Open Briefing began in 2011 with a simple idea: the defence, security and foreign policies that progressive think tanks were developing and advocating for could be made stronger by using open source intelligence to provide a solid evidence base.
Over the past five years, we have provided intelligence support to a number of think tanks, foundations and networks, and in the process made a name for ourselves for both our intelligence activities in support of other NGOs and our own research and policy work.
During this time, we have become increasingly concerned for the ordinary people who are risking their lives every day to protect vulnerable communities and a fragile environment within an increasingly restricted civic space. Each year, thousands of civilians, journalists, aid workers and human rights defenders are killed, injured or kidnapped while fighting for social or environmental justice. Many of these tragedies are preventable if the right security risk management approach is adopted. It has become clear that our team of former intelligence, military, law enforcement and government professionals has much to offer civil society beyond the intelligence and policy work that we have focussed on to date.

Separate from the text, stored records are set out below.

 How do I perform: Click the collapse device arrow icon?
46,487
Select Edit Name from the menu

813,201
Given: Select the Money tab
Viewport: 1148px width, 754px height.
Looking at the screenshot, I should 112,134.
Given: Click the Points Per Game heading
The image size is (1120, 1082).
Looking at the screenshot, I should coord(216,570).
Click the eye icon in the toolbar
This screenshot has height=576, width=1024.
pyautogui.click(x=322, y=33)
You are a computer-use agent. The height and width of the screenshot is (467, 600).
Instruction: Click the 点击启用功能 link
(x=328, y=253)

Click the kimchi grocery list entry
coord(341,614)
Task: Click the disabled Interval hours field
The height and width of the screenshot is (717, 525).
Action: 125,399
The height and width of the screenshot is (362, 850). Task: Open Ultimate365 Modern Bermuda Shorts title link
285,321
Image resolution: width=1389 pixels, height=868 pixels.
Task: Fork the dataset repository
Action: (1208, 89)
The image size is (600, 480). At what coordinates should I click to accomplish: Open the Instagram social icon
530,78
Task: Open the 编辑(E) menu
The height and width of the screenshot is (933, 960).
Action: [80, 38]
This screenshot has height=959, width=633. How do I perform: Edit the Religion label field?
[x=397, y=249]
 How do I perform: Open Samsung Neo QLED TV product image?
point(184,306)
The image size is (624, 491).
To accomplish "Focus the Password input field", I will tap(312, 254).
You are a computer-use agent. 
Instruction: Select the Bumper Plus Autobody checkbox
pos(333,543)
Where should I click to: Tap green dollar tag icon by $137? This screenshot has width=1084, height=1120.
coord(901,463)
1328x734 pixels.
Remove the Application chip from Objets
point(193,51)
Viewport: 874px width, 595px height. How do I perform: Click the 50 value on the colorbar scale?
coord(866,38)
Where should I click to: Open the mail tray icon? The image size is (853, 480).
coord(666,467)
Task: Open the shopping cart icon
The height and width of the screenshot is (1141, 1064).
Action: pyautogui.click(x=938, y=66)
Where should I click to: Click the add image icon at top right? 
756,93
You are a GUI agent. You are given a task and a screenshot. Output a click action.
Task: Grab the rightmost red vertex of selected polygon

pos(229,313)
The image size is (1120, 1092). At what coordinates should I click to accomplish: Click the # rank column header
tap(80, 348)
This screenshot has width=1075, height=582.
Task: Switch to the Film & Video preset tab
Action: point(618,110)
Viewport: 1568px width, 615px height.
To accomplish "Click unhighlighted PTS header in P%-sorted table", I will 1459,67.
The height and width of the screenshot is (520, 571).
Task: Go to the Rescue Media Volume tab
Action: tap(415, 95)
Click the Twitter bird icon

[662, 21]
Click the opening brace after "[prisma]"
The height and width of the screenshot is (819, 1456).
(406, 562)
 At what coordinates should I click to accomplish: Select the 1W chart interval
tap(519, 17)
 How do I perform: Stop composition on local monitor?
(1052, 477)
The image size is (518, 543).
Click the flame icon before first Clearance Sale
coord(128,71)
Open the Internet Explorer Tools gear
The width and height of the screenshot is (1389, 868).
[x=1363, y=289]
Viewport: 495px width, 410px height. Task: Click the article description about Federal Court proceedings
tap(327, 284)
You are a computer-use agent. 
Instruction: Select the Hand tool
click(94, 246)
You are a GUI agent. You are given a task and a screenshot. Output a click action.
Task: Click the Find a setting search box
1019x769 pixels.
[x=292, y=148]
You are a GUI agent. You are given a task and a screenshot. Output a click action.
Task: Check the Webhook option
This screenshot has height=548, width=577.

It has also become clear that the scale and complexity of the challenges that the world faces – including climate change, the proliferation of weapons of mass destruction, international terrorism and increasing socio-economic divisions – requires the combined leadership of civil society, governments and the private sector to work together in new ways that fosters mutually-reinforcing collaboration. However, NGOs and other civil society actors are frequently overlooked in this ‘partnership’, as they do not have the influence and resources to effectively confront unilateral government and corporate action and inaction on global social and environmental challenges and bring about fundamental change. We believe that the appropriate use of intelligence and security services could be a game changer – a ‘force multiplier’ for civil society – but they are frequently viewed with suspicion by NGOs because of negative associations with violent conflict and unaccountable state institutions.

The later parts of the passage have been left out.